Available records:
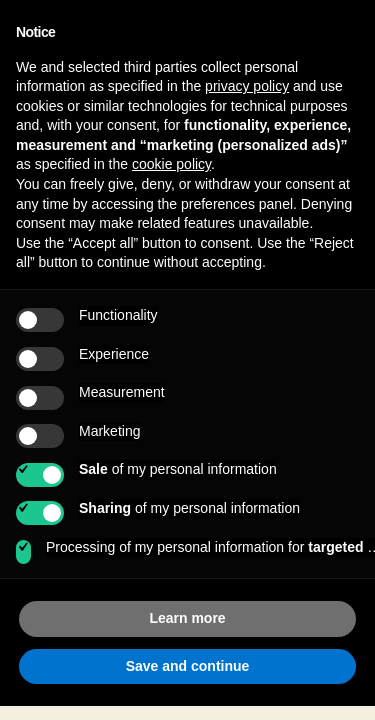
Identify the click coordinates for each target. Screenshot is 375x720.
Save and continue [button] (188, 666)
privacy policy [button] (247, 86)
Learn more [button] (187, 618)
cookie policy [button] (171, 164)
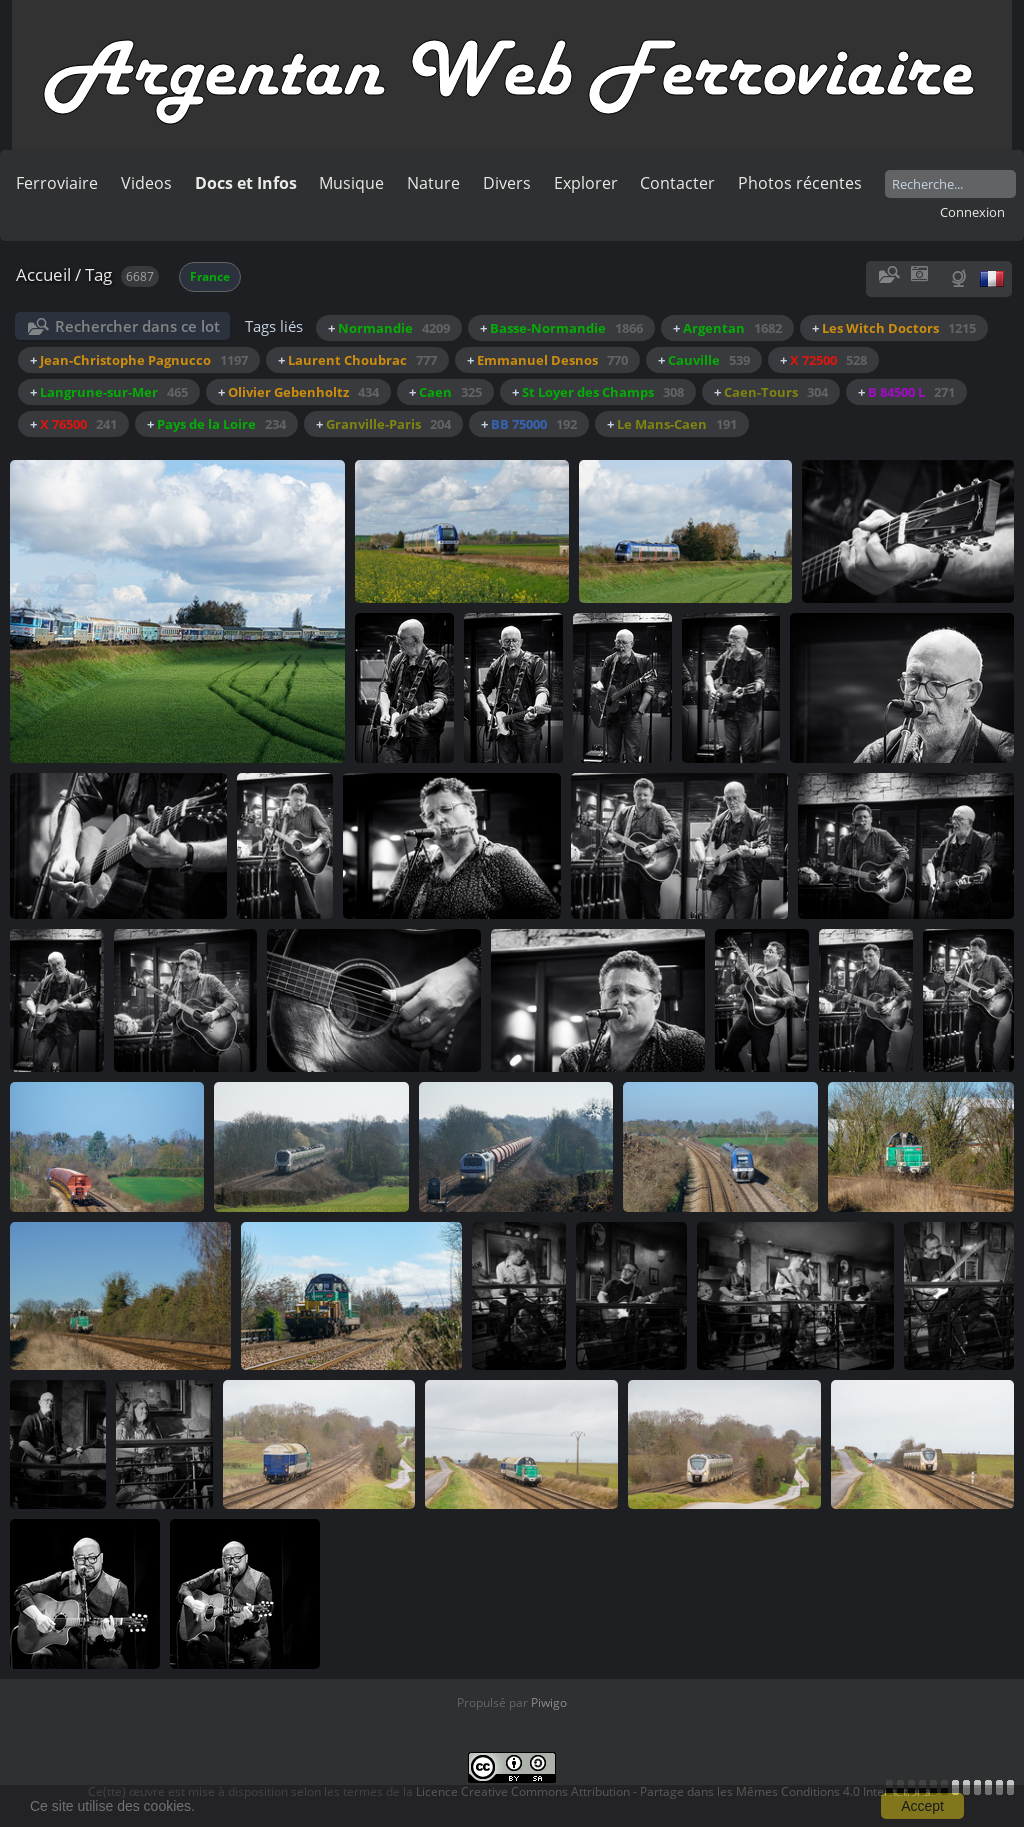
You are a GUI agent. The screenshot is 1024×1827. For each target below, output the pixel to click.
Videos (146, 183)
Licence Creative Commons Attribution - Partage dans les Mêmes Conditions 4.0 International (675, 1791)
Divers (507, 183)
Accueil (43, 274)
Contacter (677, 183)
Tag (98, 274)
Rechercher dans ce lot (137, 326)
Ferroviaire (57, 183)
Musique (351, 183)
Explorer (586, 183)
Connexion (972, 212)
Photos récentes (800, 183)
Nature (433, 183)
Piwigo (549, 1702)
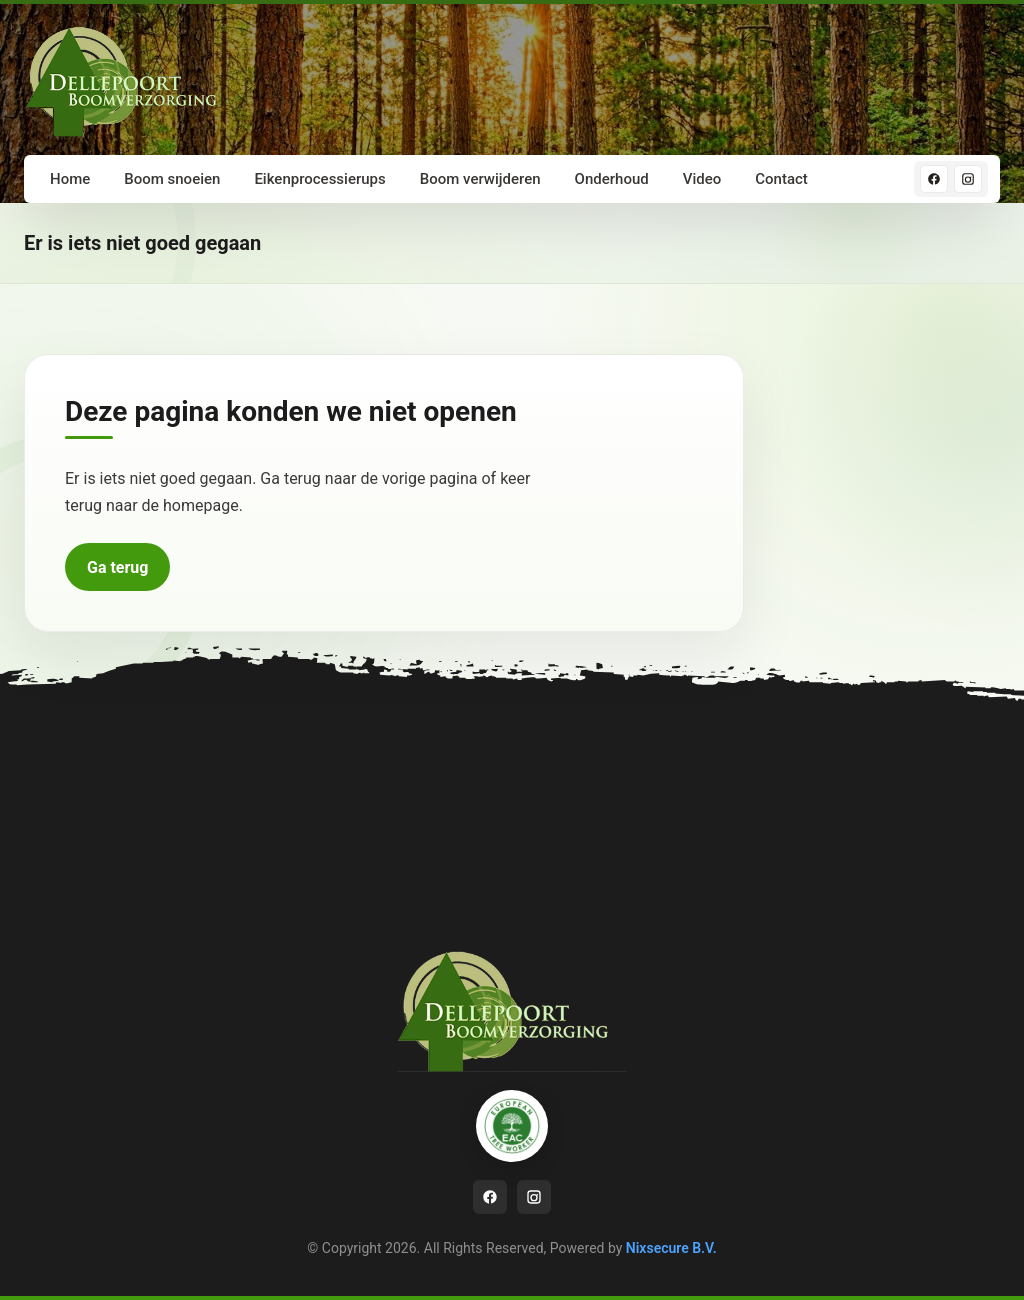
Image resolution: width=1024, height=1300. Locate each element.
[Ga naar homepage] (129, 79)
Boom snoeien (172, 179)
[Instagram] (968, 179)
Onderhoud (612, 179)
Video (702, 179)
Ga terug (117, 567)
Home (70, 179)
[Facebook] (934, 179)
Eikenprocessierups (319, 179)
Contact (781, 179)
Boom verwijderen (480, 179)
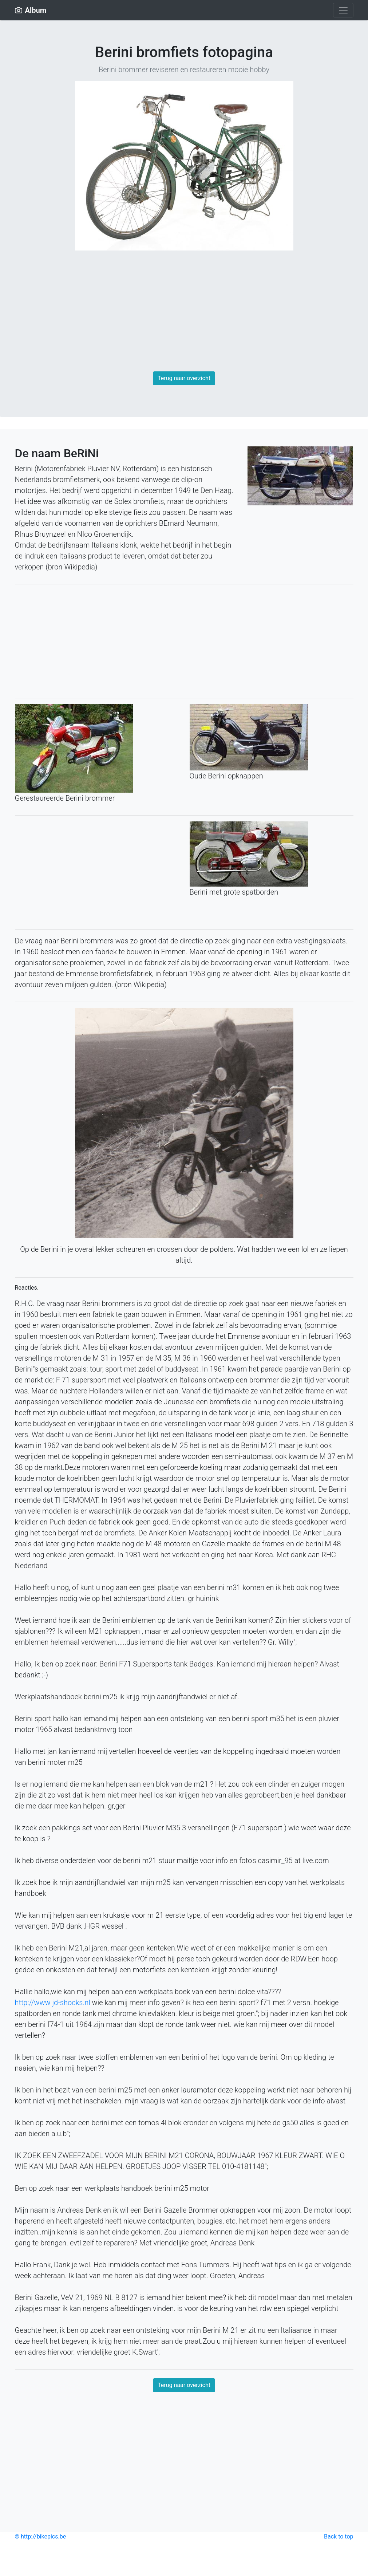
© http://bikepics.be (40, 2536)
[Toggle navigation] (343, 10)
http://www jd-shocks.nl (52, 2002)
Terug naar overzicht (184, 378)
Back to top (338, 2536)
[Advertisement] (184, 314)
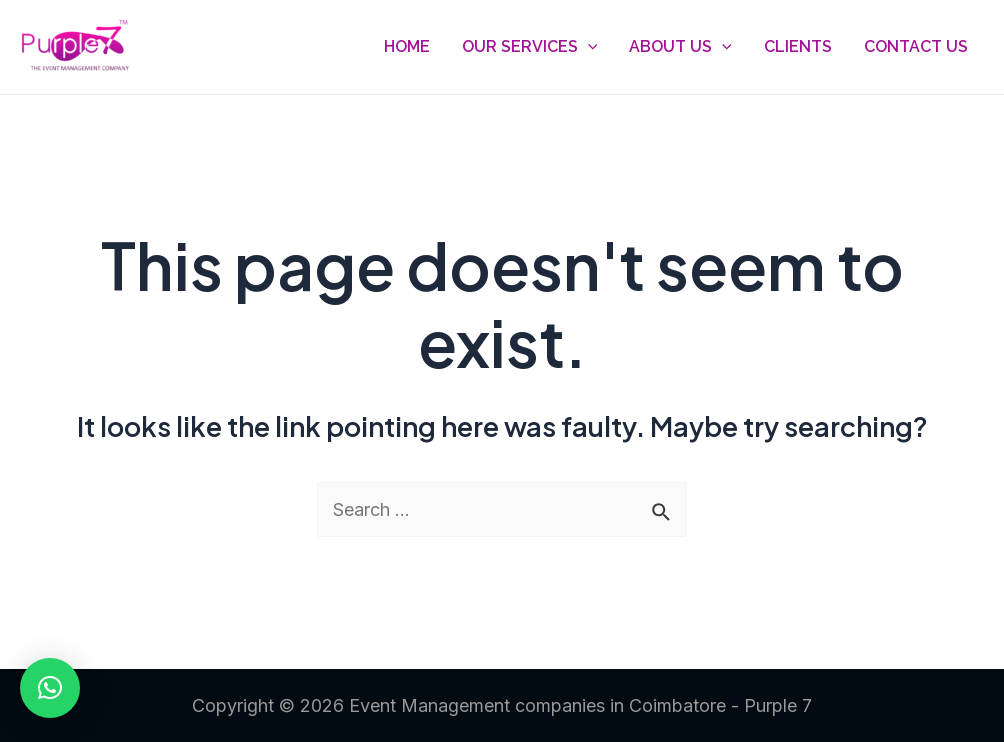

Set task: Please arrange every one of the rows above as a numbered list. Omit blank lines, and keep the pictures out of your answer.

Correct result:
1. Identify the click coordinates for each target. Screenshot is 375x720.
2. Save and continue [button] (188, 666)
3. privacy policy [button] (247, 86)
4. Learn more [button] (187, 618)
5. cookie policy [button] (171, 164)
6. You are a GUI agent. The screenshot is 1024×1827. For each target below, output the pixel to click.
7. Videos (146, 183)
8. Licence Creative Commons Attribution - Partage dans les Mêmes Conditions 4.0 International (675, 1791)
9. Divers (507, 183)
10. Accueil (43, 274)
11. Contacter (677, 183)
12. Tag (98, 274)
13. Rechercher dans ce lot (137, 326)
14. Ferroviaire (57, 183)
15. Musique (351, 183)
16. Explorer (586, 183)
17. Connexion (972, 212)
18. Photos récentes (800, 183)
19. Nature (433, 183)
20. Piwigo (549, 1702)
21. Image resolution: width=1024, height=1300. Locate each element.
22. [Ga naar homepage] (129, 79)
23. Boom snoeien (172, 179)
24. [Instagram] (968, 179)
25. Onderhoud (612, 179)
26. Video (702, 179)
27. Ga terug (117, 567)
28. Home (70, 179)
29. [Facebook] (934, 179)
30. Eikenprocessierups (319, 179)
31. Contact (781, 179)
32. Boom verwijderen (480, 179)
33. © http://bikepics.be (40, 2536)
34. [Toggle navigation] (343, 10)
35. http://www jd-shocks.nl (52, 2002)
36. Terug naar overzicht (184, 378)
37. Back to top (338, 2536)
38. [Advertisement] (184, 314)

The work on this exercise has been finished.